§ **Requirements**:
1) According to the passage on the band Magazine, why did the single 'Shot By Both Sides' miss out on a Top 40 placing?
2) Write out the stretch of the passage on Magazine from "Howard Devoto was" through "faced. Tut tut.".

Howard Devoto was always Magazine's editor-in-chief. He was the words man and the singer and the master of ceremonies all rolled into one dynamic package. He put together the first line-up in 1977 after deciding that he wanted to try something a bit more adventurous than being in Buzzcocks – as great a guitar band as they were. Devoto left them with 'Shot By Both Sides', in that instance a razor sharp love song. Once it became Magazine property it took on a cooler, fatalistic bent with a side order of morbid humour. So it went as the single missed out on a Top 40 placing when Howard refused to lip-synch to the track but stood there stony faced. Tut tut.
The arrival of Dave Formula on keyboards heralded a flurry of line up changes but smarter critics soon latched on to the debut album, Real Life, an album that avoided straightforward noise and concentrated on a more forward thinking approach exemplified by the opening 'Definitive Gaze' before really gathering steam during 'The Great Beautician in the Sky' and 'The Light Pours Out of Me'. Small wonder this album regularly features in lists of the greatest debut discs of all time.

[Items from a data source]
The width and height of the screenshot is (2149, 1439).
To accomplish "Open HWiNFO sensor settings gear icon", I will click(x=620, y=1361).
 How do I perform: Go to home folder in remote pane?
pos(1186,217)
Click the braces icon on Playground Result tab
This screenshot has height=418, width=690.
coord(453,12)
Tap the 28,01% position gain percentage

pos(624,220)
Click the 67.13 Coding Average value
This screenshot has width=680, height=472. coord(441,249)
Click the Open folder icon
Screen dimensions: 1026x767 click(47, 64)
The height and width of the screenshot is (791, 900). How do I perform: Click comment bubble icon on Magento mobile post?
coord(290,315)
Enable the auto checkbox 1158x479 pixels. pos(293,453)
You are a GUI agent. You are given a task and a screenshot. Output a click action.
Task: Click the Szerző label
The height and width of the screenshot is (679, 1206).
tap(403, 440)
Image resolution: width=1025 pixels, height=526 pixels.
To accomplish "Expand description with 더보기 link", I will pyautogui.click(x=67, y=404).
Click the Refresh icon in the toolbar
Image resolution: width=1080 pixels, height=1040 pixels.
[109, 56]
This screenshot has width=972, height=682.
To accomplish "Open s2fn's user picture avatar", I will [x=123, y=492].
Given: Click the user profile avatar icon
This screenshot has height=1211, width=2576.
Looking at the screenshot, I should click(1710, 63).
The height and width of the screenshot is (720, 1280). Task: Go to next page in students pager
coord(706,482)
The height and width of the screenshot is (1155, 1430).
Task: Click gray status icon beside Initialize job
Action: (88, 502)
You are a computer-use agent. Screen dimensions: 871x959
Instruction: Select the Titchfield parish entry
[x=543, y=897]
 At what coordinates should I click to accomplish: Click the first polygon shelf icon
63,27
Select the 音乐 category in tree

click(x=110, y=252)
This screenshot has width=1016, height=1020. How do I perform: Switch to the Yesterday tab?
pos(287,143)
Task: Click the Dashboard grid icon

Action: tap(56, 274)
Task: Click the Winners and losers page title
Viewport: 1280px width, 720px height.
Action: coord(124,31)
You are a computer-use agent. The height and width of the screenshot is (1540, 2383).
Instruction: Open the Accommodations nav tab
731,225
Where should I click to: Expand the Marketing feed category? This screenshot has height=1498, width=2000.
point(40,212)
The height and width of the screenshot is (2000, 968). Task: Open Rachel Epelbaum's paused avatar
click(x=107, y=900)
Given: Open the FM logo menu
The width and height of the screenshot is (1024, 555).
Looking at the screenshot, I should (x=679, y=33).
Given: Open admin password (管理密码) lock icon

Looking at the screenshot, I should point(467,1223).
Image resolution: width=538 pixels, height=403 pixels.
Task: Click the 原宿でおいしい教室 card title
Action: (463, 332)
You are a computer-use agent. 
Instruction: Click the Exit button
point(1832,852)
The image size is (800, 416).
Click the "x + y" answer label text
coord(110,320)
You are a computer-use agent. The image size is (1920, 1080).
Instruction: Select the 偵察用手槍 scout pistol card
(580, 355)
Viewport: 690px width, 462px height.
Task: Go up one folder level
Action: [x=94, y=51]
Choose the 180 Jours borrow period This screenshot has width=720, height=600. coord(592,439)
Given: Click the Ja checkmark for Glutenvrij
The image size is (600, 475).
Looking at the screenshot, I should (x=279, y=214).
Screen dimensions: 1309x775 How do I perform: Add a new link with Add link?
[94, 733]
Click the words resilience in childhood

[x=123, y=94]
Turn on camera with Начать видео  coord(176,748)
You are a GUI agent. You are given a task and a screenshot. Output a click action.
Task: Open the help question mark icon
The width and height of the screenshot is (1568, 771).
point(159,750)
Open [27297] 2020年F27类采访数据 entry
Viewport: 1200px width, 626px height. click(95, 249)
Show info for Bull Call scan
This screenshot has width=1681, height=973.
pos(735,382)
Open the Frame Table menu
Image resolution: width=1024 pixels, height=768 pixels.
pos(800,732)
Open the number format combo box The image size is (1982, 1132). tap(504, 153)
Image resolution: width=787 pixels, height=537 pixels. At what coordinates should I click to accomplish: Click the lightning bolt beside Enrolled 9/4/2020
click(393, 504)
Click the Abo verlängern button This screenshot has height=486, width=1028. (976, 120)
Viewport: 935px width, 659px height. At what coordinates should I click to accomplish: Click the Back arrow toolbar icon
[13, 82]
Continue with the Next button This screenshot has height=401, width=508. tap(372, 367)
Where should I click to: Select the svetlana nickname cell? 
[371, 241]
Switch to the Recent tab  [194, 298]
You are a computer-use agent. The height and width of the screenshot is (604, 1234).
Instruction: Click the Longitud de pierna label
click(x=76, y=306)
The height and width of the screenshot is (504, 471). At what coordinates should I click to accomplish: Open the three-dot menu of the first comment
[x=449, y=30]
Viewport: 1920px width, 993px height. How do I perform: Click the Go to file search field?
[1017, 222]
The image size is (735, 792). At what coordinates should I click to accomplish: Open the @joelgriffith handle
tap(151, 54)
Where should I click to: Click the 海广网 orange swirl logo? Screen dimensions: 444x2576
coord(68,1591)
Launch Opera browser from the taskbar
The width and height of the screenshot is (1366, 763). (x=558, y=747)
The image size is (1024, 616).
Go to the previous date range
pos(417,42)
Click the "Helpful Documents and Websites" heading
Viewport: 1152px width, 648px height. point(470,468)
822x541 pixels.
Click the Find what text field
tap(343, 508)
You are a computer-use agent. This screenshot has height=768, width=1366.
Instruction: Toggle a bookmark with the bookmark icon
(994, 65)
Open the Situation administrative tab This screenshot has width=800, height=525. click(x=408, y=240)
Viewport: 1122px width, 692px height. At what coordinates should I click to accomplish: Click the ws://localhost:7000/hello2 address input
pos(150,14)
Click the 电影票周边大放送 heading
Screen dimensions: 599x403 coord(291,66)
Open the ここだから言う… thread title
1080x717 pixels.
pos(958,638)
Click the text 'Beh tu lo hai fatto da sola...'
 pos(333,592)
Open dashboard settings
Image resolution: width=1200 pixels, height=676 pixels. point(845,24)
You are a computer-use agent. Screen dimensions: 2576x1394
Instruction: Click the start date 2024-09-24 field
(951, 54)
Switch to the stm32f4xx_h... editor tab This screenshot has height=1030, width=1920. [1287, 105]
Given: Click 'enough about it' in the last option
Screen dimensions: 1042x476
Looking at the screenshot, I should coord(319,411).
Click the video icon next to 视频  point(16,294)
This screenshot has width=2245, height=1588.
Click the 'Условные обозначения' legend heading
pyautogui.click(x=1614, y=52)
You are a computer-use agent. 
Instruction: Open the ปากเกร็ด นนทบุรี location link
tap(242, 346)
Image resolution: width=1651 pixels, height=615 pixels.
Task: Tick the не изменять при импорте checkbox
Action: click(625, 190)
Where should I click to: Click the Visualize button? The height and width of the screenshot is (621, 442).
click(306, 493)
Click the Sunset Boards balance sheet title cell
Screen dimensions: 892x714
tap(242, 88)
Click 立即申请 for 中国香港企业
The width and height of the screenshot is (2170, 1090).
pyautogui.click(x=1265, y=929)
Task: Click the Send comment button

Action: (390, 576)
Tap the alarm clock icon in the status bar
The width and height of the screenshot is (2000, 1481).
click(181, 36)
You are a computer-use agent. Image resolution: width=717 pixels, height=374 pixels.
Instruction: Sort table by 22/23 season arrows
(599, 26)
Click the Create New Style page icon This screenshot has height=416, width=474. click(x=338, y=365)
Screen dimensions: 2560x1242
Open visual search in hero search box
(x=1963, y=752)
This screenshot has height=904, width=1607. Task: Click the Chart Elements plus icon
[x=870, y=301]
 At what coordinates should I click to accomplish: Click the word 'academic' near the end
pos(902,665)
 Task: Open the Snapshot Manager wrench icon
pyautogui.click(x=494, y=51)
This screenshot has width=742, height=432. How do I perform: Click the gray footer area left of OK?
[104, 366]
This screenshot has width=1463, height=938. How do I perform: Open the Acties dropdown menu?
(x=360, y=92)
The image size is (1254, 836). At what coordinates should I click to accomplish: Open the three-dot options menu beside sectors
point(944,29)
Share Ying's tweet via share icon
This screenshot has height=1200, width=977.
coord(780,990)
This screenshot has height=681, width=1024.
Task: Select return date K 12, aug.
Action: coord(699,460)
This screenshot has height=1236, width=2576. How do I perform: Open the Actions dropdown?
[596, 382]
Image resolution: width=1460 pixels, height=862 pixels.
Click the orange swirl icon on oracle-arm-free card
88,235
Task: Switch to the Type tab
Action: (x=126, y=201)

§ **Set of answers**:
1) It missed the Top 40 because Howard Devoto refused to lip-synch to the track and instead stood there stony faced.

2)
Howard Devoto was always Magazine's editor-in-chief. He was the words man and the singer and the master of ceremonies all rolled into one dynamic package. He put together the first line-up in 1977 after deciding that he wanted to try something a bit more adventurous than being in Buzzcocks – as great a guitar band as they were. Devoto left them with 'Shot By Both Sides', in that instance a razor sharp love song. Once it became Magazine property it took on a cooler, fatalistic bent with a side order of morbid humour. So it went as the single missed out on a Top 40 placing when Howard refused to lip-synch to the track but stood there stony faced. Tut tut.